▸ **Brano**:
********************
2.2 i sapienti di mileto

Iniziamo soffermandoci su Talete, Anassimandro e Anassimene, i tre sapienti di Mileto. Talete (624/3-548/5 a.C.) non ha lasciato nulla di scritto. Anassimandro (610-547 a.C.) scrisse un’opera in prosa, più tardi intitolata Sulla natura, di cui resta soltanto un frammento ma il cui contenuto ci è noto da numerose fonti antiche. Anche delle opere di Anassimene (585/4-528/4 a.C.) ci è pervenuto un solo frammento, una sola frase, e anche la ricostruzione del suo pensiero si fonda sulle testimonianze di altri autori.

Mossi da grande libertà di pensiero, questi tre pensatori seppero dare vita a una riflessione intenta a cogliere la spiegazione di ogni cosa. Una visione che, se a uno sguardo superficiale può apparire ingenua, racchiude una complessità rivoluzionaria ancora attuale. Le loro intuizioni, infatti, riguardano vari aspetti della realtà e il loro insegnamento ancora non conosce l’insensata contrapposizione tra saperi scientifici e umanistici.

Da dove viene il mondo? È questa la domanda a cui i sapienti della città di Mileto cercano per primi di dare una risposta. Per tradizione, Talete, Anassimandro e Anassimene vengono definiti “filosofi”. Tuttavia, nel tempo in cui vissero, la parola “filosofia” non esisteva ancora. Il primo a utilizzarla nel senso più vicino al suo significato etimologico, ovvero come amore e amicizia (philía) per la sapienza, fu Pitagora (570-490 a.C. ca.). A Talete, Anassimandro e Anassimene meglio si addice la definizione di “sapienti”, in un modo che però non si allontana da quella che è la pratica propria della filosofia: partire da se stessi per ricercare una forma di sapere della realtà, attraverso l’esperienza, l’osservazione, lo studio e la riflessione.
********************
▸ **Dati forniti**:
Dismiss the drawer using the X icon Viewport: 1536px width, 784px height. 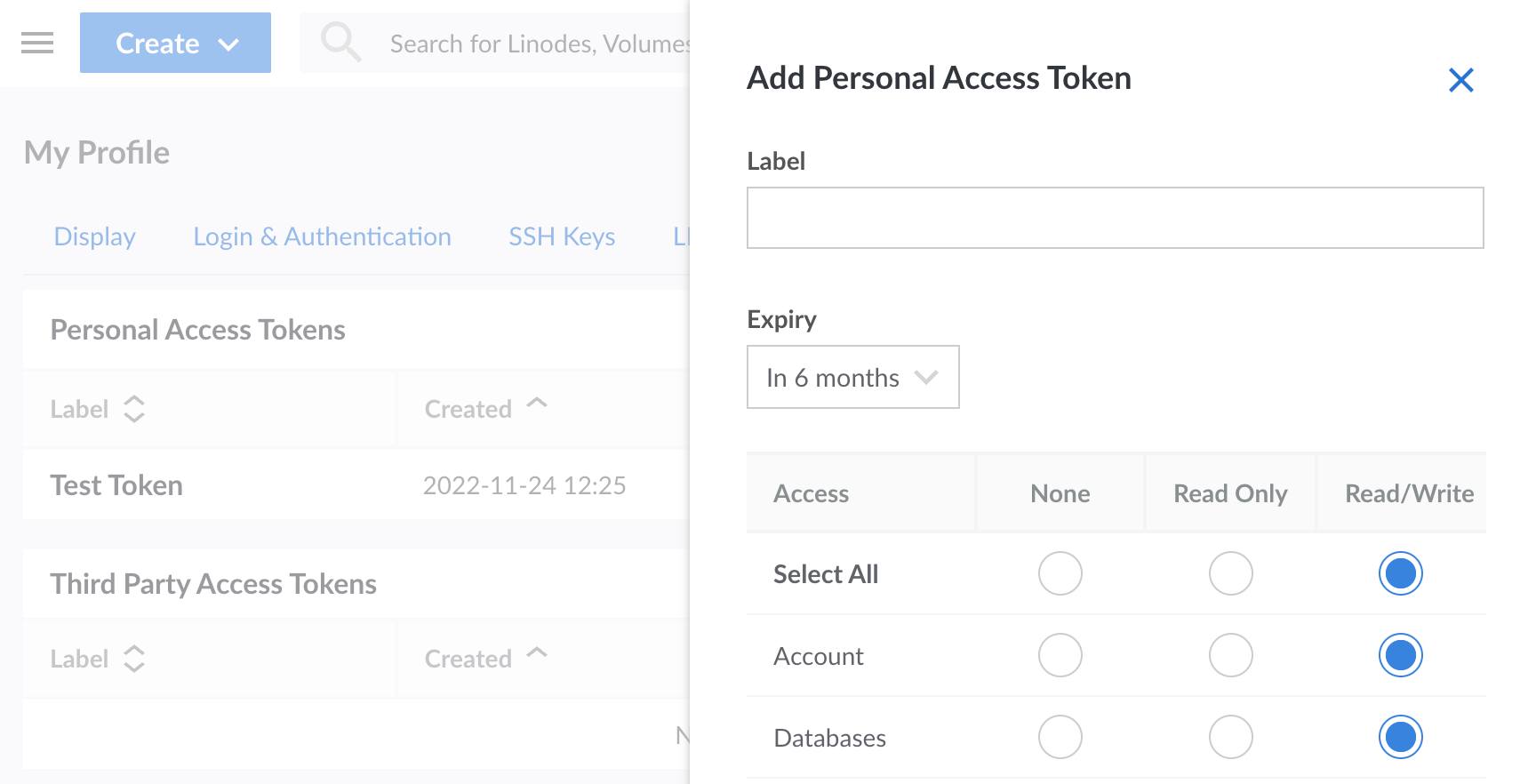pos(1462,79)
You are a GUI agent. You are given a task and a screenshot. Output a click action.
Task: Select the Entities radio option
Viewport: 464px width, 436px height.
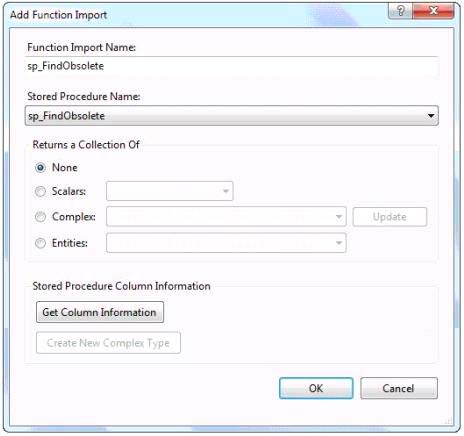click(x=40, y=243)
********************
▸ **Problema proposto**: Secondo il brano sui sapienti di Mileto, chi fu il primo a usare la parola "filosofia" nel senso più vicino al suo significato etimologico?

▸ **Soluzione esercizio**: Pitagora (570-490 a.C. ca.).